■ **SOURCE DOCUMENT**

I recently began volunteering in the office of a social group I've   joined in the South End (of Boston). The South End has come a long, long way over the past quarter century! I remember a South End of muggings, drug dealing, iron bars on windows and those Fox/Magic Eye police locks on doors (remember those?) 


Now the neighborhood, what I've seen of it, is a scene of  beautiful tree-lined streets of brick, brownstone and hunter green trim, alive with a new urban lifestyle, Children in playgrounds, people walking dogs, bicyclists, joggers, little crowds at sidewalk cafes; shot through with a refreshing linear park: the Southwest Corridor Park. Sections of the SWCP are worthy of Thoreau. It's almost as if the dreams of the original South End developers & speculators have finally come true; with a few twenty-first century adjustments. I'm not claiming it's an Eden on Earth; the South End has multiple problems just like everywhere else, but the populace seems to have found direction, an ideal they are working towards. I live in wonderful South Boston, a neighborhood of mostly wood-frame homes, exterior-wise, the gentrification of South Boston hasn't been as gentle as the latest wave has been in the South End with its solid brick & brownstone.

■ **REQUIRED TASKS**
1. Summarize the passage on Boston's South End in two sentences.
2. Duplicate the passage on Boston's South End starting with "I recently began" and going on through "doors (remember those?)".
3. Go on with the passage on Boston's South End from its final sentence.
The lines after this passage come from a separate source.

■ **SUPPLIED MATERIAL**
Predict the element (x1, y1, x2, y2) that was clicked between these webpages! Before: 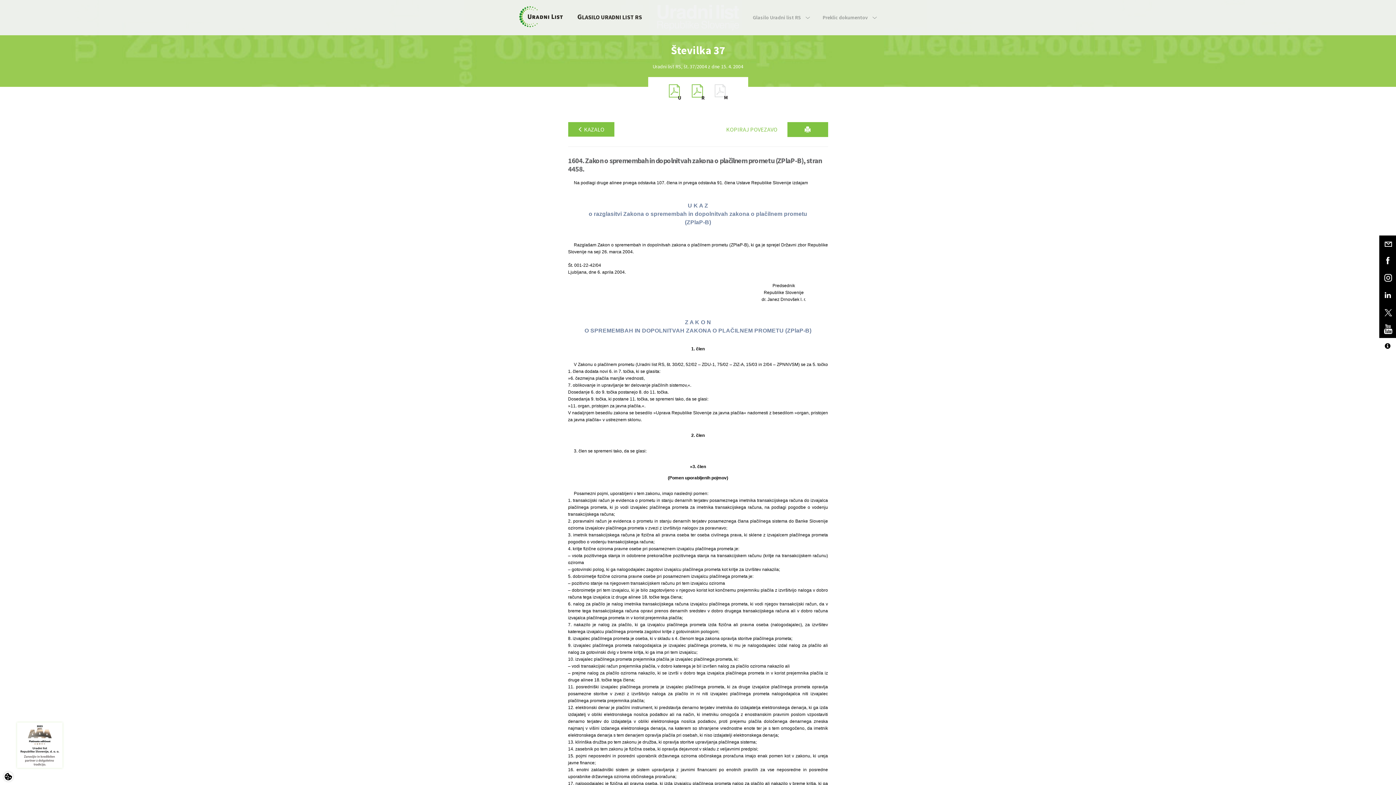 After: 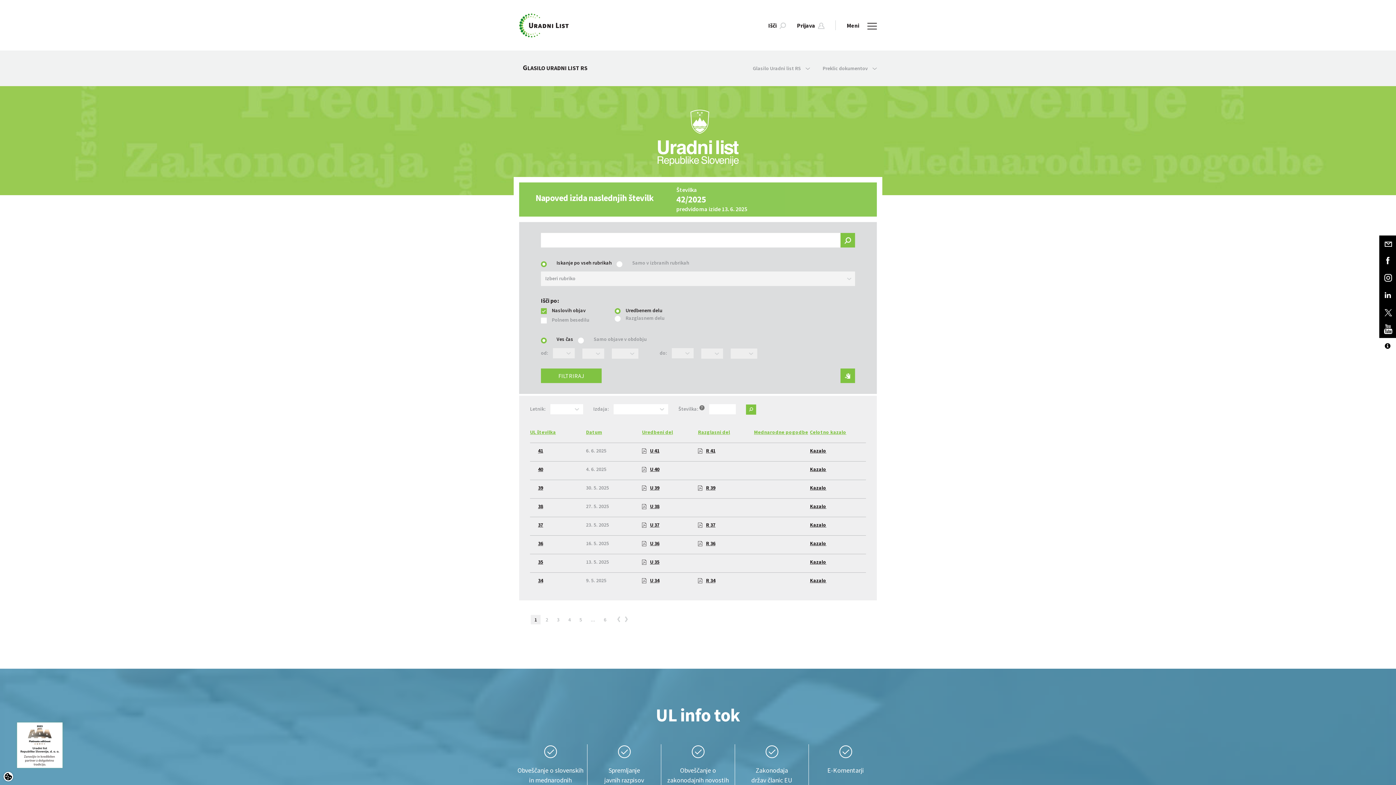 Action: bbox: (577, 12, 642, 20) label: GLASILO URADNI LIST RS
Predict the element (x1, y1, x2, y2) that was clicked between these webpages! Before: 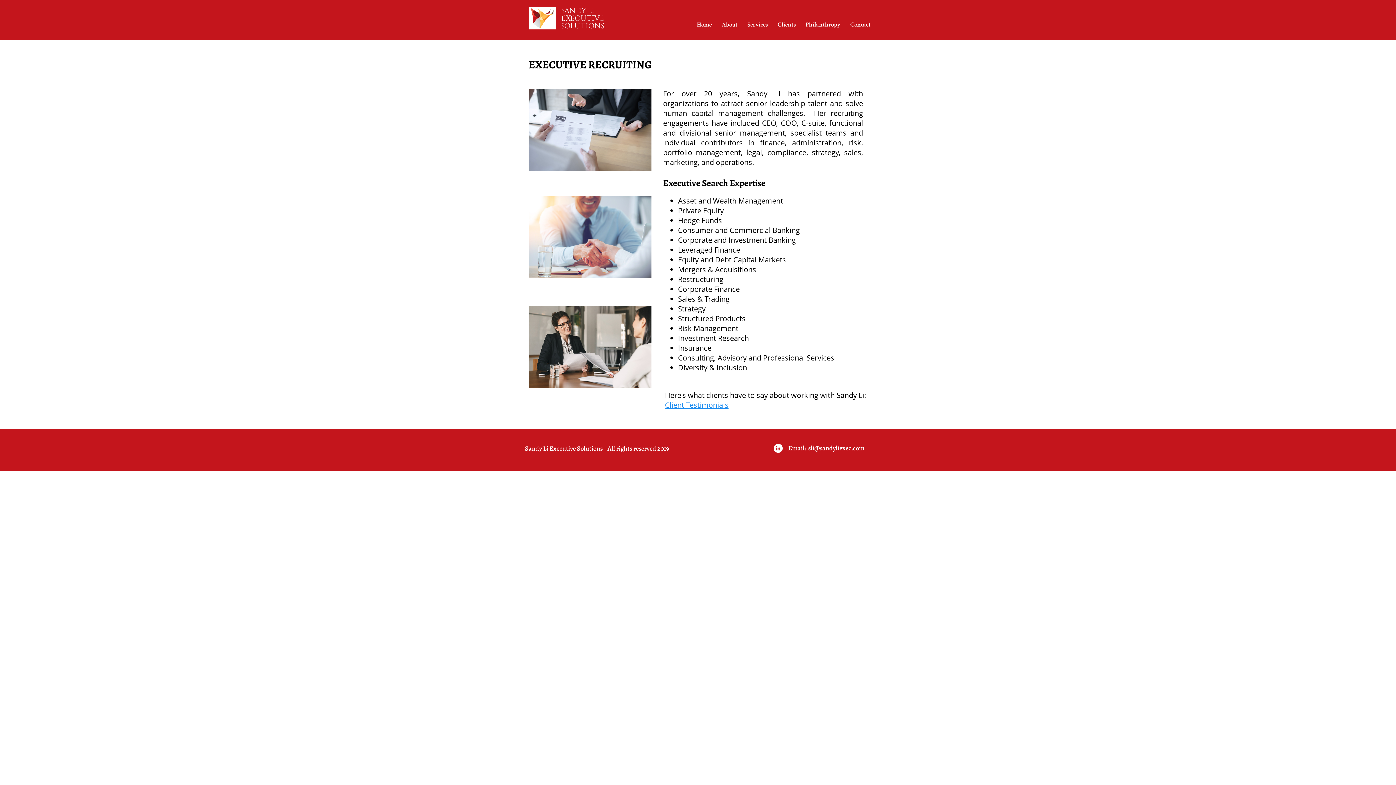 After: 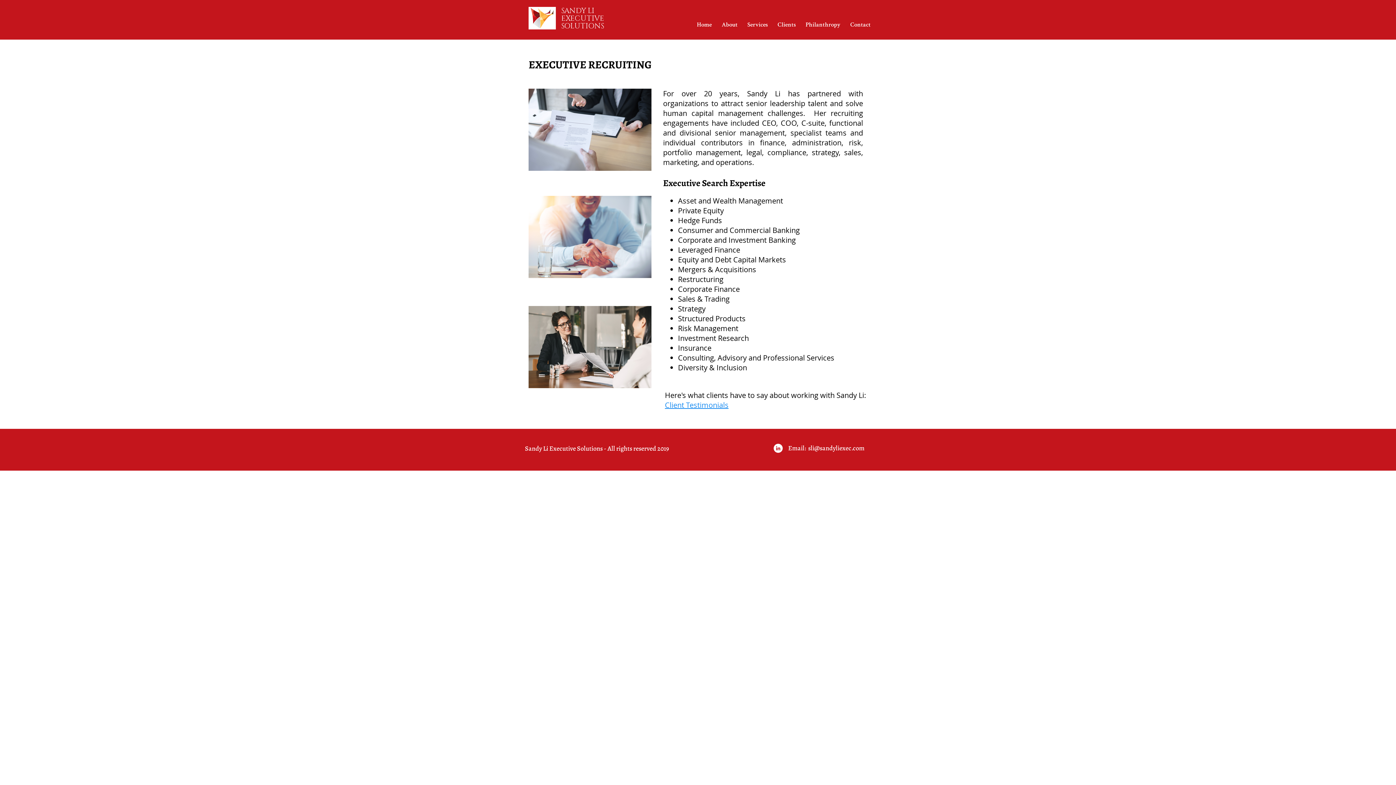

■ **PER-TASK OUTPUTS**
1. The writer recently started volunteering in a South End office and recalls the neighborhood's past of muggings, drug dealing and barred windows. The South End now has tree-lined brick and brownstone streets, lively street life and the Southwest Corridor Park, and its residents seem to have found direction, while the writer's own neighborhood of South Boston, with mostly wood-frame homes, has seen less gentle gentrification.

2.
I recently began volunteering in the office of a social group I've   joined in the South End (of Boston). The South End has come a long, long way over the past quarter century! I remember a South End of muggings, drug dealing, iron bars on windows and those Fox/Magic Eye police locks on doors (remember those?)

3.
  While it's nice to see a visual (at least) revival ; I find it so very disappointing to see so many newer residents of South Boston taking little interest in the community. While many are getting involved: becoming real neighbors, their are still too many who choose to do little else but throw noisy roof deck parties & sleep here. There's a touch of a strange sort of snobbery to a lot of these "twenty & thirty-somethings" which I find distressing; I can't say with any certainty whether or not something similar is going on in the South End. I certainly hope it passes before it reaches some sort of critical mass. Without interaction, without solidarity, without compassion there is no neighborhood. Whether or not the "new neighborhood" suits me or any individual is not nearly as important as the fact that it exists (of course I certainly hope it suits me & the other old-timers.). Every time I hear the laughter & squeals of my neighbors' children in their back-yards I take heart.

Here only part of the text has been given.